The Second Noble Truth is suffering is due to attachment. The normal human way to escape suffering is to build a life which maximizes the situations we enjoy and minimizes those we find bothersome or unpleasant. Yet what Great Master Tozan told the monk was not to avoid hot and cold but to find the place that is neither hot nor cold. We try holding on to that which brings us pleasure, but this is no solution, for uncontrollable change moves through everything, leaving us no true refuge in which to escape suffering. Birth places us in a cycle that inevitably brings disease and death. The fact that we cannot control the universe means our relationships with other people, our livelihood, the overall social and political climate, all of these may become unpleasant or even monstrous, and we, as individuals, cannot control everything and make our existence and our world into what we desire. Everything can and will fall apart: our bodies, our loved ones, the entire world. And this fact is a burning truth that is always gnawing at the edges of our life, pointing out to us the very precarious nature of everything we hold so dear.

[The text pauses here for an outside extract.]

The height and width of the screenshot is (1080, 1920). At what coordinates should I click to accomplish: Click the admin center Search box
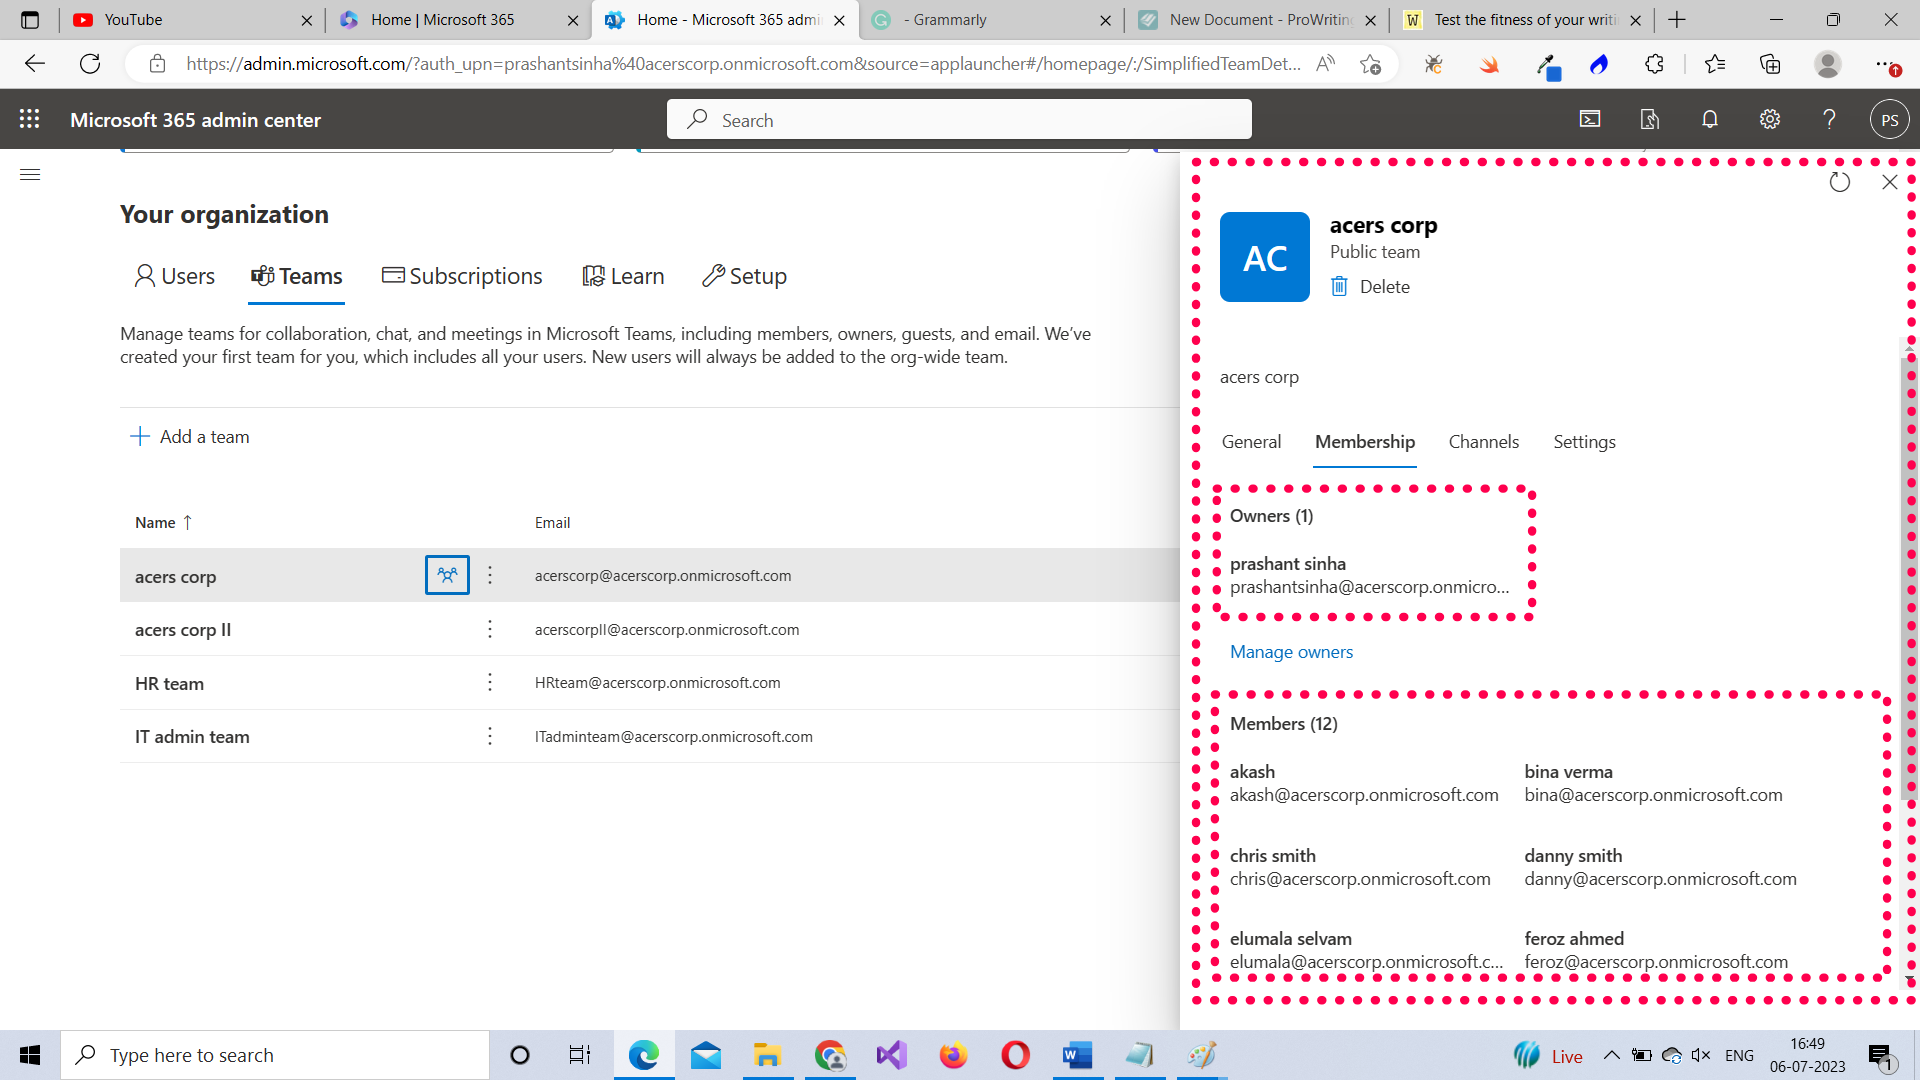tap(960, 120)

The Third Noble Truth is there is a cessation of suffering; Nirvana exists. There is this place within our hearts that no fires can touch and no cold can penetrate. This is the place of true freedom from suffering, and awakening to this Truth is the true promise of Buddhist training.

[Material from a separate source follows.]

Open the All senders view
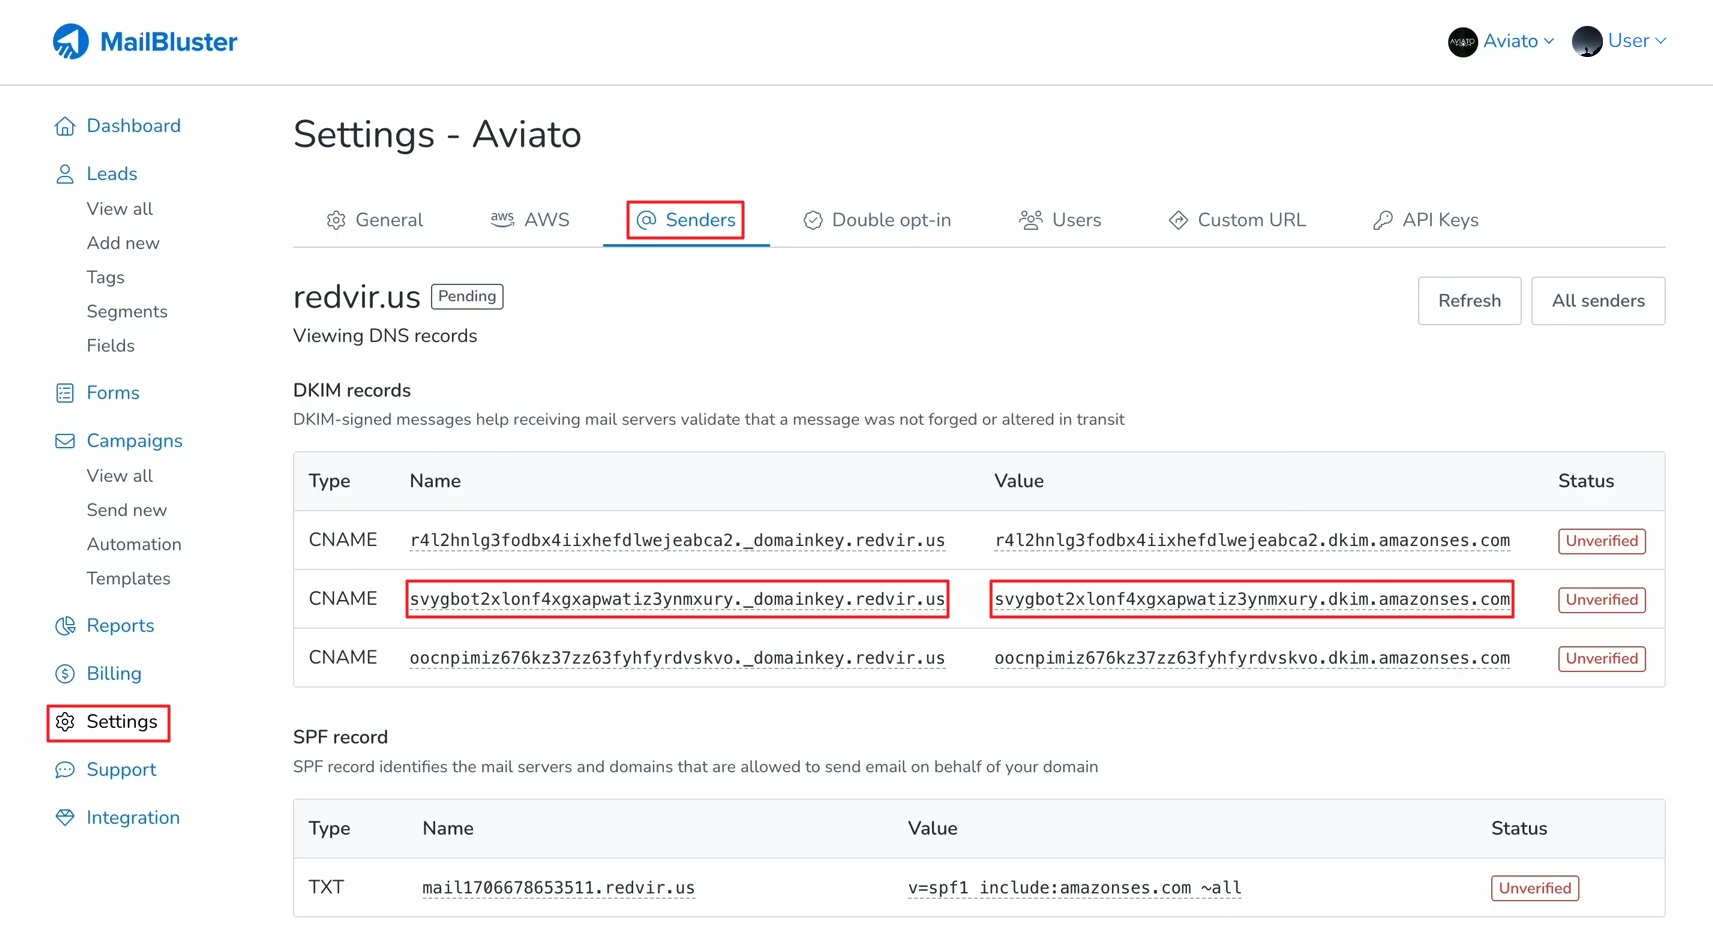The height and width of the screenshot is (941, 1713). [1597, 300]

Yet even if we have the faith that Nirvana exists, how do we find this Truth for ourselves? When the fires of suffering are burning us what can we do to find relief? The Fourth Noble Truth gives us the answer: to follow the Noble Eightfold Path. The Eightfold Path is really just a description of Buddhist training. And what Buddhism teaches us is to learn to accept everything, both the very hot and the very cold. It is pointing us to a very simple solution for suffering, but one which can be very hard to do when we are burning. We need to be still with an open and all-accepting heart and mind. By pushing nothing away, no matter how frightening or unpleasant, we learn that there is nothing that we need to fear, that our True heart will not be damaged by the fires of suffering. We also do not need to grasp after anything, no matter how desirable or joyful, for all those pleasures are fleeting and do not provide a true refuge from the storms of our suffering.
There is a place within us that no suffering can touch, that fulfills our heart’s deepest needs no matter what external trials life takes us through. It is a deep act of faith to sit still in the midst of suffering and not run away, and it is that faith that unlocks our hearts and allows us to open ourselves to the Unborn. We all need to be willing to accept the “hot” and the “cold” and have faith that nothing in our lives, or in the entire world, is outside the Buddha.
1 Dogen: Shobogenzo, Vol. 2. Translated by Kosen Nishiyama
[Sendai, Japan, Dihokkaikaku, 1977, p. 33].